• _EXERCISE INSTRUCTIONS_: Copy out the lines below character for character, omitting the pictures.

[BEGIN LISTED ENTRIES]

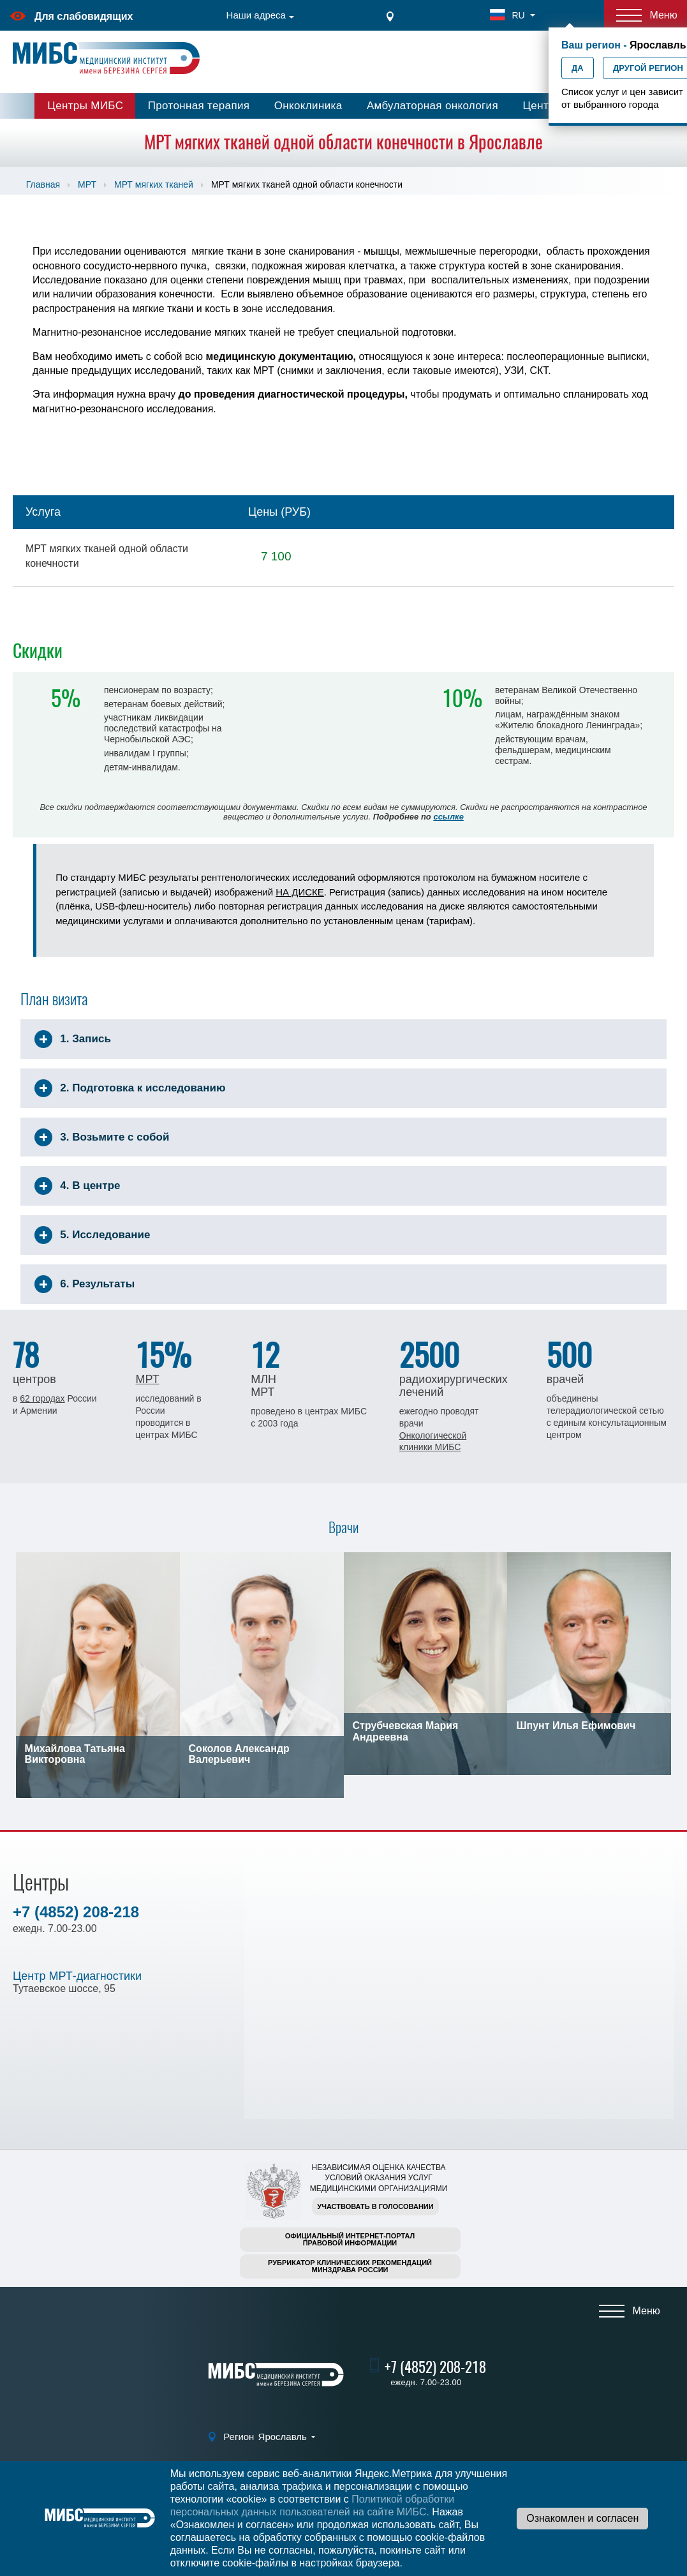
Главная (43, 184)
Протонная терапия (199, 106)
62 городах (42, 1398)
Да (578, 68)
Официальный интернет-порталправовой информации (350, 2239)
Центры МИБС (85, 106)
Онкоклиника (308, 106)
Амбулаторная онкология (432, 106)
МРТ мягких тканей (153, 184)
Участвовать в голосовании (375, 2206)
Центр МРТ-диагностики (77, 1976)
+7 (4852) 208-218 (76, 1912)
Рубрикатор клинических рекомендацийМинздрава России (350, 2266)
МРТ (87, 184)
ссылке (448, 816)
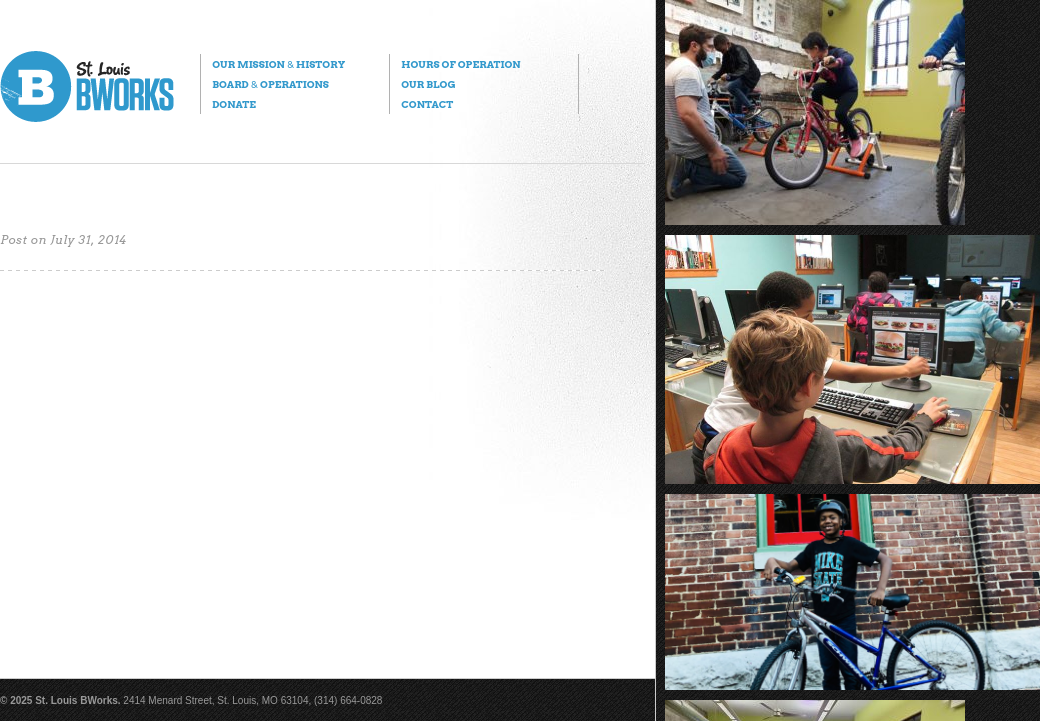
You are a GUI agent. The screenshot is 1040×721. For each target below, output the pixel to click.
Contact (427, 104)
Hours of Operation (460, 64)
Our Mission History (278, 64)
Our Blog (428, 84)
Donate (234, 104)
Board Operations (270, 84)
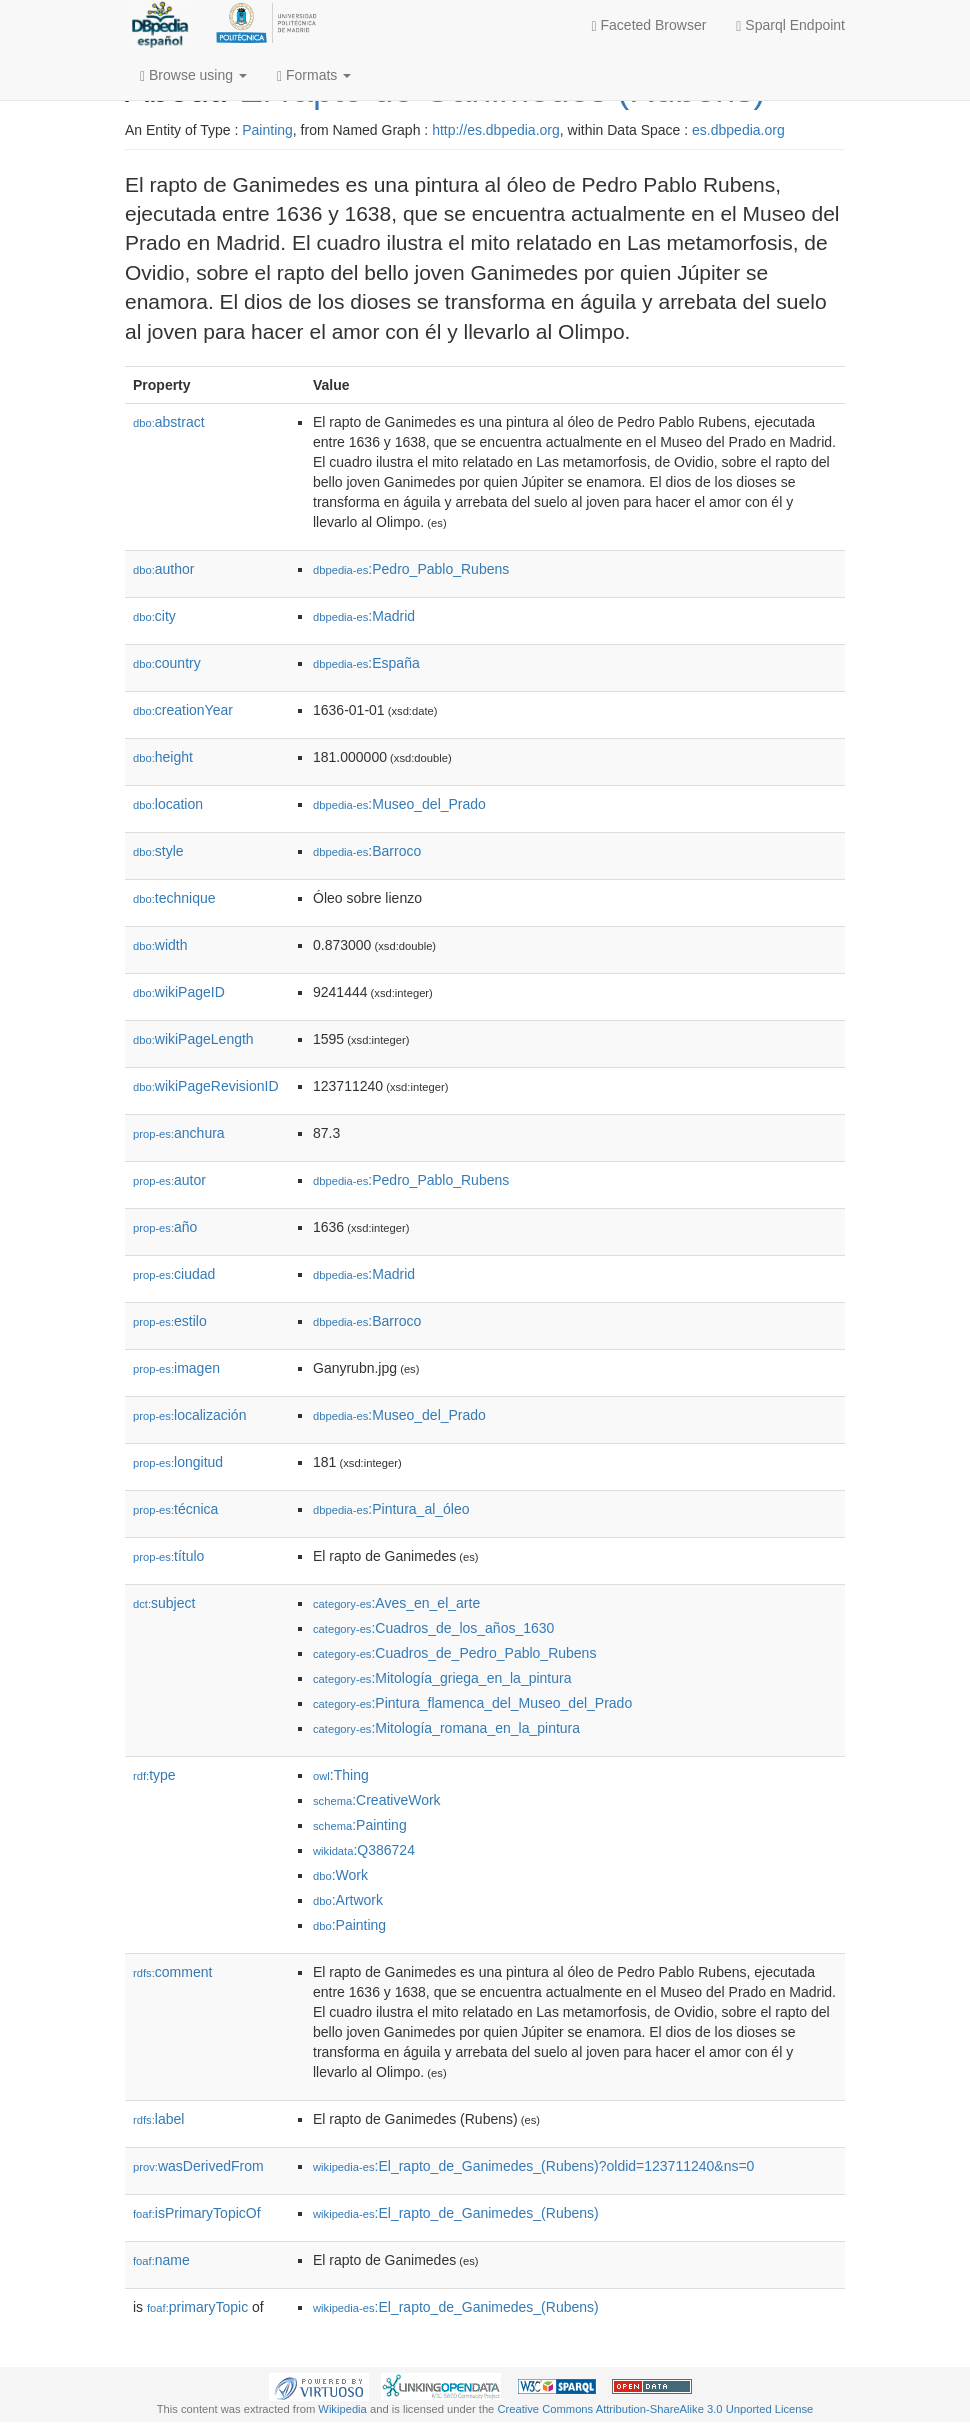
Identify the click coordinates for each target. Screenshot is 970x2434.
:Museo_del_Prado (399, 804)
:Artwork (348, 1900)
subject (164, 1603)
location (168, 804)
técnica (175, 1509)
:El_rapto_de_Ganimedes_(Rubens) (456, 2213)
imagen (176, 1368)
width (160, 945)
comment (172, 1972)
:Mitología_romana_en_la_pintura (446, 1728)
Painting (267, 130)
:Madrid (364, 616)
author (163, 569)
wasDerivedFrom (198, 2166)
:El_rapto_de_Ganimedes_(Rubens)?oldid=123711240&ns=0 (533, 2166)
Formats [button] (314, 75)
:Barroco (367, 851)
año (165, 1227)
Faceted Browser (649, 25)
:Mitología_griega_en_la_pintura (442, 1678)
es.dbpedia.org (738, 130)
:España (366, 663)
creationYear (183, 710)
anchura (179, 1133)
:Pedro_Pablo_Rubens (411, 569)
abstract (169, 422)
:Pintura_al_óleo (391, 1509)
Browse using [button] (193, 75)
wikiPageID (179, 992)
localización (189, 1415)
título (168, 1556)
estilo (170, 1321)
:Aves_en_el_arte (396, 1603)
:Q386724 (364, 1850)
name (161, 2260)
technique (174, 898)
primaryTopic (197, 2307)
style (158, 851)
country (167, 663)
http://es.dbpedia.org (496, 130)
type (154, 1775)
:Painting (360, 1825)
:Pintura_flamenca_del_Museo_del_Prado (472, 1703)
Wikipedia (342, 2409)
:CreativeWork (377, 1800)
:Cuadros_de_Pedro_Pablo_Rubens (454, 1653)
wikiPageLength (193, 1039)
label (158, 2119)
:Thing (341, 1775)
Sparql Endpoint (790, 25)
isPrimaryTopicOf (197, 2213)
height (163, 757)
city (154, 616)
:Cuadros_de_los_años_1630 (433, 1628)
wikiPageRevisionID (206, 1086)
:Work (340, 1875)
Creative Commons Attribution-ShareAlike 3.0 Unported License (655, 2409)
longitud (178, 1462)
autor (169, 1180)
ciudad (174, 1274)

[END LISTED ENTRIES]

• _REPLY_:
Главная (43, 184)
Протонная терапия (199, 106)
62 городах (42, 1398)
Да (578, 68)
Официальный интернет-порталправовой информации (350, 2239)
Центры МИБС (85, 106)
Онкоклиника (308, 106)
Амбулаторная онкология (432, 106)
МРТ мягких тканей (153, 184)
Участвовать в голосовании (375, 2206)
Центр МРТ-диагностики (77, 1976)
+7 (4852) 208-218 (76, 1912)
Рубрикатор клинических рекомендацийМинздрава России (350, 2266)
МРТ (87, 184)
ссылке (448, 816)
You are a GUI agent. The screenshot is 1040×721. For each target below, output the pixel to click.
Contact (427, 104)
Hours of Operation (460, 64)
Our Mission History (278, 64)
Our Blog (428, 84)
Donate (234, 104)
Board Operations (270, 84)
Identify the click coordinates for each target. Screenshot is 970x2434.
:Museo_del_Prado (399, 804)
:Artwork (348, 1900)
subject (164, 1603)
location (168, 804)
técnica (175, 1509)
:El_rapto_de_Ganimedes_(Rubens) (456, 2213)
imagen (176, 1368)
width (160, 945)
comment (172, 1972)
:Mitología_romana_en_la_pintura (446, 1728)
Painting (267, 130)
:Madrid (364, 616)
author (163, 569)
wasDerivedFrom (198, 2166)
:El_rapto_de_Ganimedes_(Rubens)?oldid=123711240&ns=0 (533, 2166)
Formats [button] (314, 75)
:Barroco (367, 851)
año (165, 1227)
Faceted Browser (649, 25)
:Mitología_griega_en_la_pintura (442, 1678)
es.dbpedia.org (738, 130)
:España (366, 663)
creationYear (183, 710)
anchura (179, 1133)
:Pedro_Pablo_Rubens (411, 569)
abstract (169, 422)
:Pintura_al_óleo (391, 1509)
Browse using [button] (193, 75)
wikiPageID (179, 992)
localización (189, 1415)
título (168, 1556)
estilo (170, 1321)
:Aves_en_el_arte (396, 1603)
:Q386724 (364, 1850)
name (161, 2260)
technique (174, 898)
primaryTopic (197, 2307)
style (158, 851)
country (167, 663)
http://es.dbpedia.org (496, 130)
type (154, 1775)
:Painting (360, 1825)
:Pintura_flamenca_del_Museo_del_Prado (472, 1703)
Wikipedia (342, 2409)
:CreativeWork (377, 1800)
:Cuadros_de_Pedro_Pablo_Rubens (454, 1653)
wikiPageLength (193, 1039)
label (158, 2119)
:Thing (341, 1775)
Sparql Endpoint (790, 25)
isPrimaryTopicOf (197, 2213)
height (163, 757)
city (154, 616)
:Cuadros_de_los_años_1630 (433, 1628)
wikiPageRevisionID (206, 1086)
:Work (340, 1875)
Creative Commons Attribution-ShareAlike 3.0 Unported License (655, 2409)
longitud (178, 1462)
autor (169, 1180)
ciudad (174, 1274)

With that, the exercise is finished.